# Are all Fog Timers compatible with all fog machines?



## MizLiz (Aug 17, 2009)

I think I got burned twice today. First at Spirit Halloween with a clearance fog timer for $6.25 and then at Michaels with a giant craft pumpkin. I came home empty handed 

I picked up a clearance fog timer that said only compatible with such and such fog machines and I decided to ask the check out clerk. Big mistake because she asked her manager and the next thing I know, they were snatching all the clearance timers off the display saying that it was a mistake that they were even out.

Oh and they kindly offered me to buy the Spirit Halloween fog timer for $15.

So...
1. Are all Fog Timers compatible with all fog machines?
2. What is the remote that comes with a fog machine? Is that not a timer?

I have never owned a fog machine before, so I am very confused  Any help or advise would be appreciated. I think I will buy a 1000 watt since it's an outdoor graveyard and I'll try to build this chiller:
YouTube - 2007 Fog Chiller / Tube

Michaels has these gorgeous giant craft pumpkins that I passed on buying this weekend because they come with a giant price tag of $50. I took my 50% off coupon and went to another Michaels today ready to buy my pumpkin scarecrow head... and the woman tells me they're not for sale! HUH?  
She tells me this big long story about how the price is $69 and they are display only. The $69 price tag is how much they pay for the pumpkin. Ugh...
So I asked my boyfriend to go to the one by him and buy it. He had no problem. It was already marked down to $30 something plus tax = $37. I'm going to try to make this gorgeous beast: 
Spooky Blue - Halloween Projects - Scarecrow - Terror on a stick
Thank you to Spookyblue.com.


----------



## walkingcorpse (Aug 29, 2008)

The quick answer is no, not all timers are compatible with all brands of fog machines. The remote that comes with it is for a manual burst of fog.


----------



## MizLiz (Aug 17, 2009)

Hmmmm... that helps! Thanks


----------



## Pumpkin Torture Guy (Aug 8, 2008)

I think that the woman at Michaels wanted the pumpkin scarecrow head for herself.
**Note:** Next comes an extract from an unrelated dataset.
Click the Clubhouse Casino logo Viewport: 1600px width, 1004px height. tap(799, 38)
I would go back and see if it was still on display. If not, I would give her both barrels, but that's just me.


----------



## Malcore (Aug 29, 2009)

Well the fog machine I have has the the 3 prong plug
So im guessing if the fog machine has the same plug it should work.... 
PS: I saw a Fog machine controller at target was about $10...cheaper then Spirit and party city


----------



## walkingcorpse (Aug 29, 2008)

I have a mis-matched fogger and $8 Walmart timer and both have the three prong plug. For some reason I have to use my manual remote to get the machine up and running. Then, once the green light comes on I can quickly unplug the remote and plug in the timer and everything lights up and works perfectly. If I try and start the machine with the timer plugged in it just sits there, no lights and definitely no fog.


----------



## MizLiz (Aug 17, 2009)

Thanks for the tips on the fogger timer. I still haven't gotten one yet. Busy building building building my other props and crafts...


----------



## Ghost of Spookie (Sep 28, 2008)

I might be wrong but I don't think it's just the plug end that's important on fog machine timers. I think it's the parts inside and the circuitry has to match the electronics of the fogger. I know someone here on the board can speak to this.
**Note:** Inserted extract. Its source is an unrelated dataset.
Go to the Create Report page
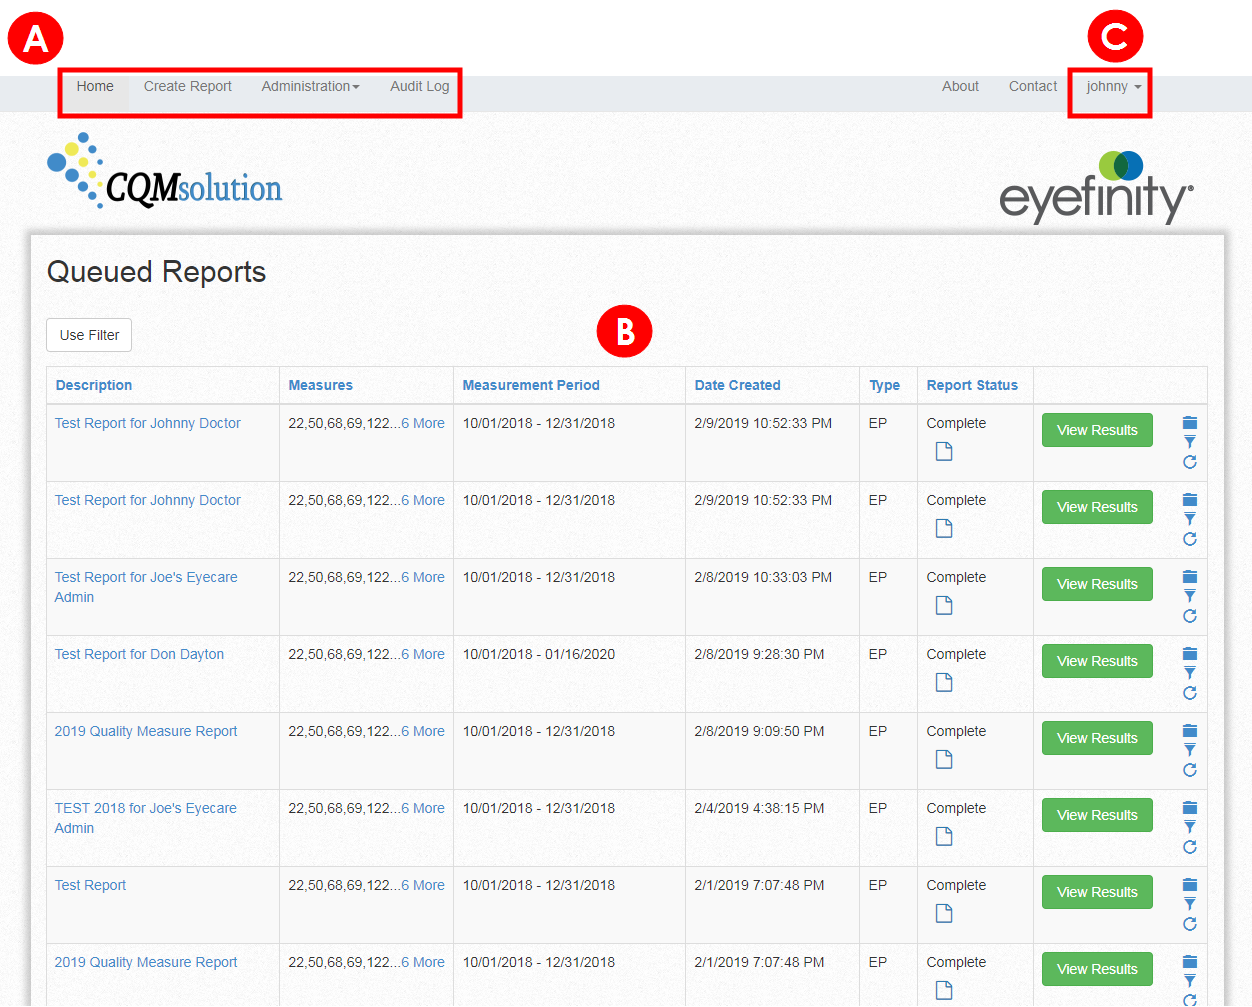The image size is (1252, 1007). [x=187, y=87]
When I pick up a fog machine I always spend the extra money for a timer for it. Sometimes it's hard to buy one at a later date. And I try to buy this stuff during the after-season clearance sales to get the most for my money. Buying the same brand fogger when you buy replacements (or extras) can help as you don't always need timers on everything. Foggers break down so it's always great to have an extra one in storage for those Halloweens when suddenly it won't work.


----------



## SpookyMuFu (Sep 14, 2009)

I bought a "ground fogger" last year, one of those crappy 400W ground foggers with the little ice tray in it and then this year I bought a timer control at Target for $10 and they work fine together..................both have the 3 prong computer power cord style plug.


----------



## Jerm357 (Oct 10, 2009)

If the timer wont work with your fog machine, all you have to do to get them to work is cut the cord and switch the polarity of the wires while leaving the ground wire alone ( usually its the brown and blue wires ). I have had to do this many times to get different brand timers to work with different brands of fog machines.

Just realized that this thread is almost exactly 1 year old, but this info may still be useful to others.


----------